Jakarta – Publish What You Pay (PWYP) Indonesia, in collaboration with Ember Climate and the Extractive Industries Transparency Initiatives (EITI) Secretariat Indonesia, Ministry of Energy and Mineral Resources (ESDM), organized a webinar titled “Understanding Greenhouse Gas Emissions from Indonesia’s Extractive Industry Sector” on July 31, 2024. The webinar aimed to provide a deeper understanding of greenhouse gas (GHG) emissions in Indonesia’s extractive industry sector and discuss the transparency of GHG emission data within the framework of public information disclosure in Indonesia. Understanding emissions from the extractive sector is necessary to adopt more sustainable practices. Additionally, industry players in this sector can determine appropriate strategies to reduce GHG emissions, such as improving energy efficiency, utilizing green technologies, and better waste management.

The webinar featured Mouna Wasef, Head of Research and Advocacy at PWYP Indonesia and alternate Civil Society Representative in the EITI Indonesia Multi-Stakeholders Group (MSG), Dody Kurniawan, Senior Analyst on Climate and Energy at Ember Climate, and Nurhadi from the Energy and Mineral Resources Research and Development Agency, Ministry of ESDM.

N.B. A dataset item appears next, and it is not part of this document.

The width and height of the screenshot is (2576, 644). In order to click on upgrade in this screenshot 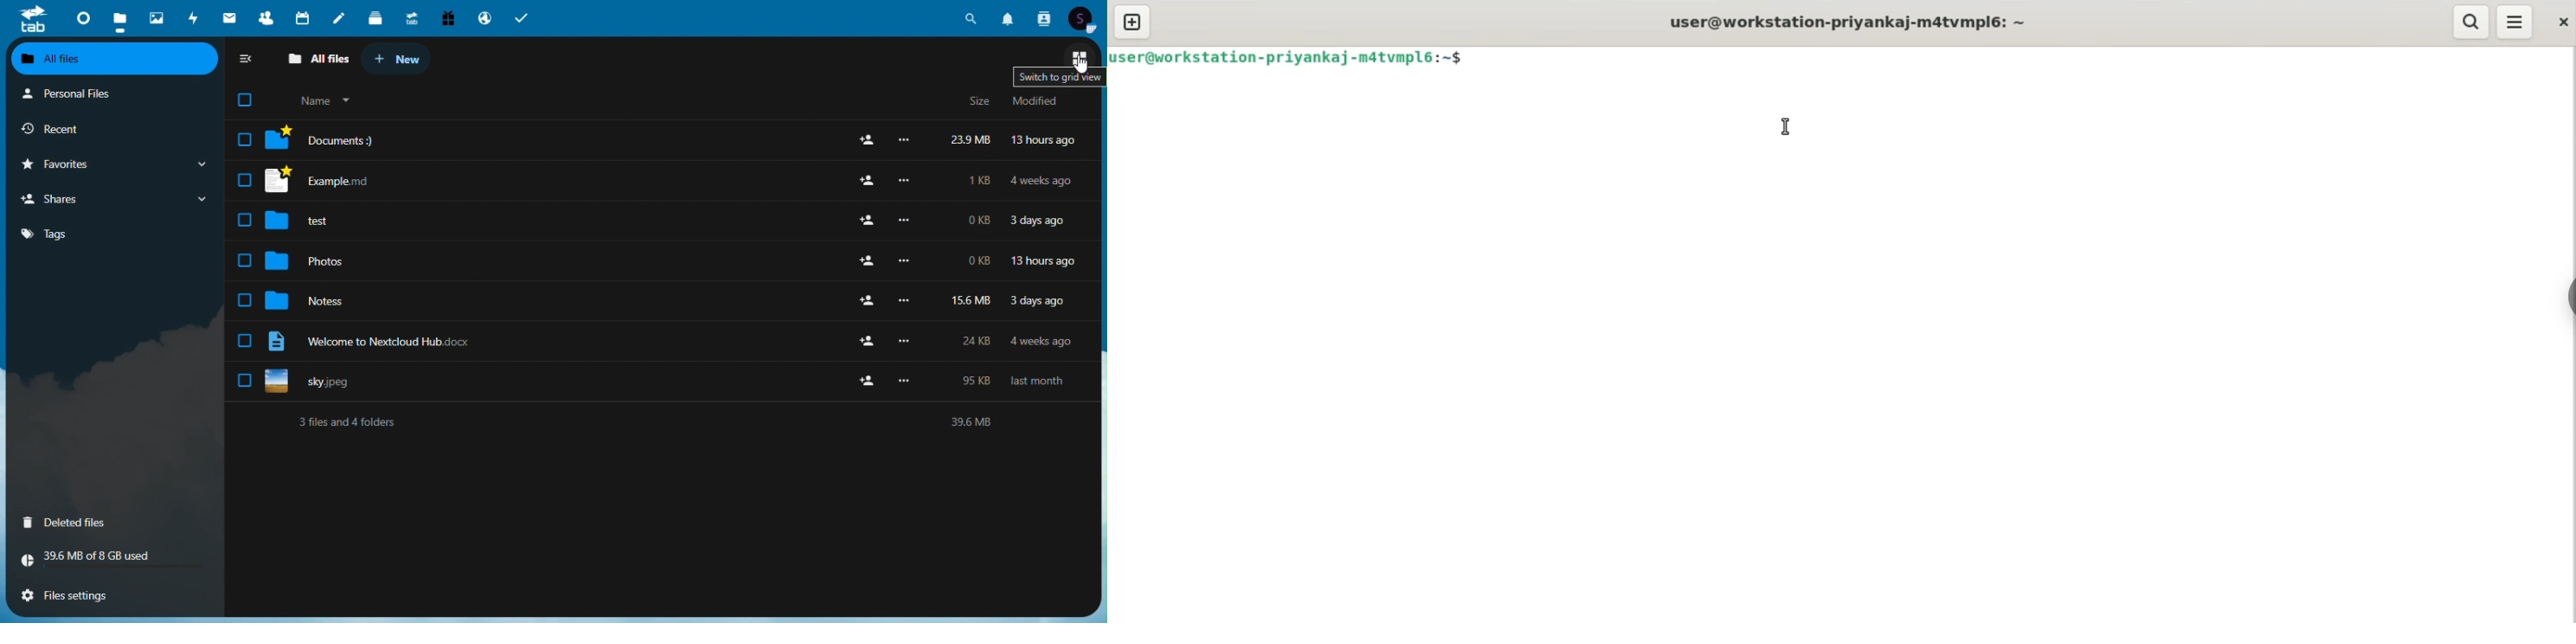, I will do `click(408, 18)`.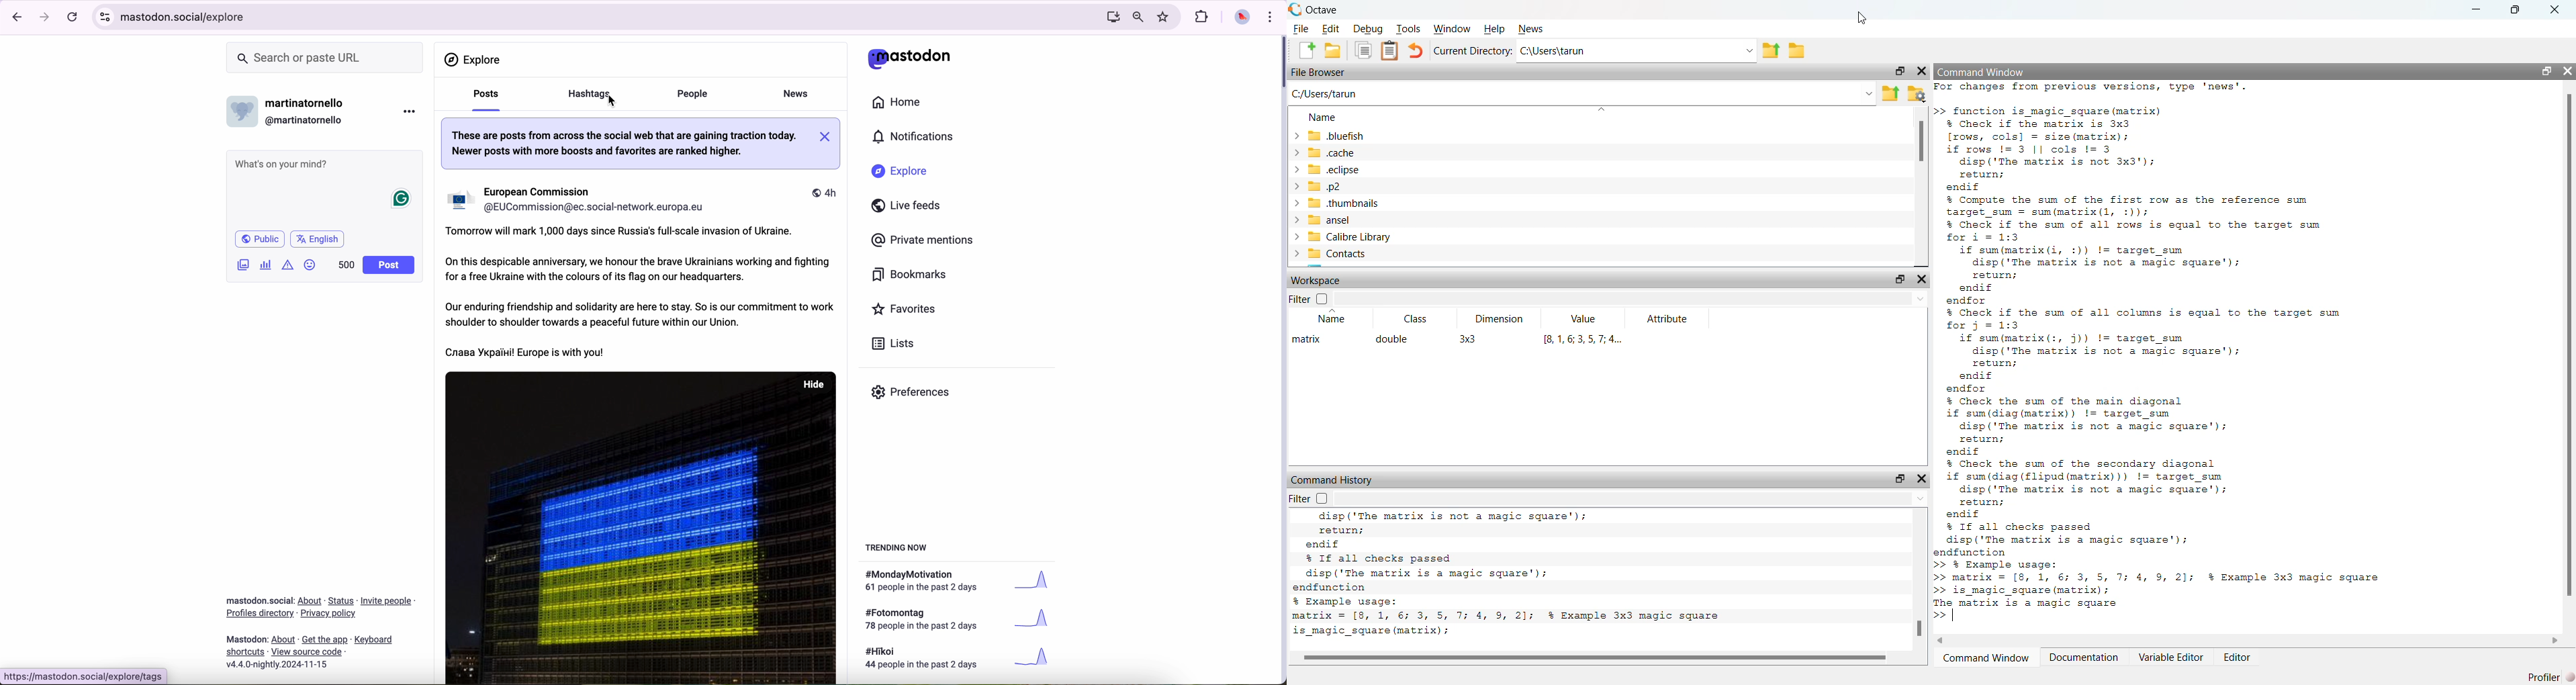  What do you see at coordinates (826, 194) in the screenshot?
I see `time` at bounding box center [826, 194].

Mouna Wasef stated that Indonesia has signed the Paris Agreement and committed to reducing GHG emissions by 29% through its own efforts and by 41% with international support by 2030. Simultaneously, as one of the implementing countries of EITI, extractive companies in Indonesia are also encouraged to report their GHG emissions, as per the 2023 EITI Standard (3.4). This GHG emissions reporting is necessary to enhance transparency and accountability of the companies and the extractive industry sector as a whole.

“Transparency of GHG emission data is very important considering the extractive industry has both direct and indirect emissions. Data transparency can also support Indonesia’s accountability regarding its climate commitments,” she said.

Mouna added that although currently the disclosure of GHG emissions by extractive companies under EITI is still recommended, it is not impossible that the same standards will become mandatory reporting in the future. Therefore, systematic efforts are needed to accelerate the recording of GHG emissions data in the extractive sector.

“Not only to meet EITI standards, but also as a commitment to achieving net zero emission,” she explained.

Dody Kurniawan presented the latest study from Ember Climate, which found that six out of the ten largest coal companies in Indonesia have not reported methane gas emissions, which are a major contributor to emissions in the coal mining sector.

“Among all greenhouse gases released from the coal supply chain, coal mine methane is considered the primary emission because it has a warming effect 30 times greater than carbon dioxide,” he explained.

Additionally, it was revealed that out of 909 coal concessions in Indonesia, ten coal companies control half of the coal production in Indonesia.

On one hand, Indonesia has several regulations mandating the government and business actors to record methane emission inventories in coal mines. Indonesia has agreed to global agreements on methane and needs to report to the United Nations Framework Convention for Climate Change (UNFCCC) and undertake biennial mitigation actions. Listed coal mining companies must prepare sustainability reports that include emissions. Minister of ESDM Regulation No. 22 of 2019 on Greenhouse Gas Inventory also regulates emission reporting.

Nurhadi presented a study titled Calculation of GHG Emissions from Mineral and Coal Mining Activities using methods based on the 2006 Intergovernmental Panel on Climate Change (IPCC) Guidelines and 2019 IPCC Refinement, which divides the calculation methods based on accuracy levels: Tier-1 uses global emission factors, Tier-2 uses country or plant-specific data, and Tier-3 uses more accurate direct measurement methods.

The analysis revealed that three types of companies with different production capacities show significant emission variations. Company A (high production) produced total emissions of 2,005,443 tons of CO2eq, while Company B (medium production) had emissions of 346,017 tons of CO2eq. Company C (low production) emitted only 1,343 tons of CO2eq. The estimated total greenhouse gas emissions from the national coal mining sector, calculated based on coal production history from 2016 to 2022, reached 34,133 Gg CO2eq in 2022.

“Currently, the Ministry of ESDM, through the Directorate General of Minerals and Coal, is conducting a study to develop guidelines for greenhouse gas emission inventory in the mineral and coal mining subsector. The expectation is that all business entities in this subsector will be required to report emission inventories according to the guidelines being developed. The obtained inventory data will be integrated into the Minerba One Data Indonesia (MoDI) database in the future,” he concluded.